We missed a lot when World War Brange took over the celebrity news cycle last week. This week’s tabloid are about to drop. I suspect we might be getting another round of Brange ugly very soon. Before that happens, let’s catch up on one of the most important but overlooked issues from last week: Jake Gyllenhaal’s bush.
“I want a movie to be a movie! We have enough reality. I want the score to be big, I want the characters to be big, I want people to be more beautiful than they are in real life!”
On that note, Jake Gyllenhaal appears half naked in Nocturnal Animals and he hasn’t shaved his chest even though his chest was shaved, most notably in Southpaw. Turns out Tom did not want Jake to get rid of his chest hair. Tom Ford is over the clean-shaven chest:
“It just never occurred to me that he should shave his chest!” Ford said, aghast. “I happen to like body hair. I think people should leave it alone — I’m not a fan of all this manscaping that goes on. I don’t really get it.”
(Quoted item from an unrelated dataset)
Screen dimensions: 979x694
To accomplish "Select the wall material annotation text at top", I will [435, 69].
Ford gestured southward. “If you like the chest, you should see what’s down here,” he said with a grin. “There is no manscaping.” Ford repeated it for emphasis: “There is no manscaping.”
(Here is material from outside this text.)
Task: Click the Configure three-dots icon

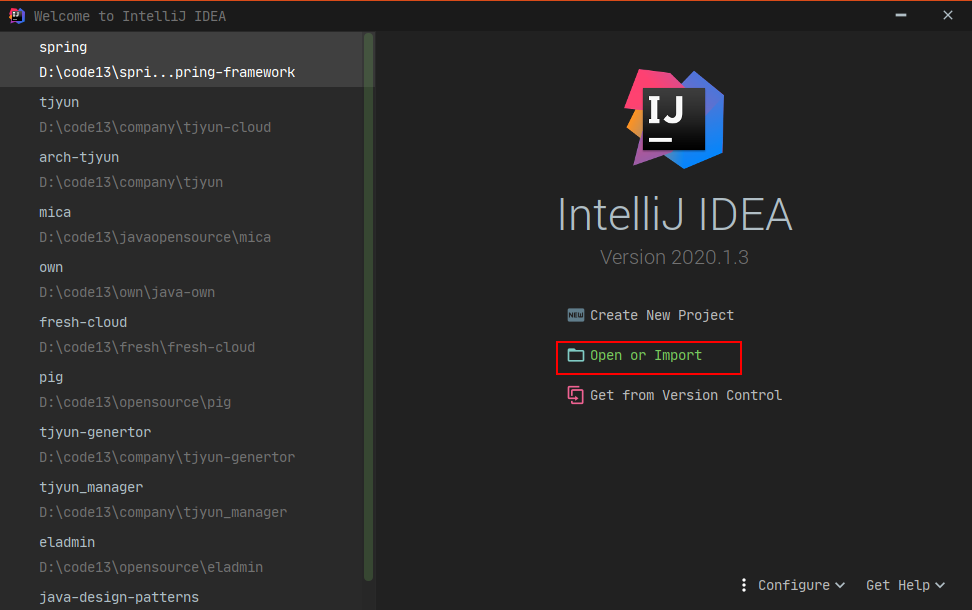Action: click(744, 585)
And then, Tom Ford, a natural born tease, ended his Vulture interview like this:
With that image of his untrammelled leading man in mind, the interview was done, though Ford wasn’t. After we finished our discussion, the provocative designer-director walked me to the door and winked. “Nice talking to you,” he said, adding, “I’ll get Jake to show you his bush sometime.”
But also… does no manscaping mean no trimming? I have a friend whose husband does the man version of a Brazilian. Because the bonus is that his dick looks bigger. To me, this is not necessary. Like, we don’t need to bare-match down there. But I am here for a gentle trim. Just, you know, to get the weeds down to a respectable length. Is that acceptable?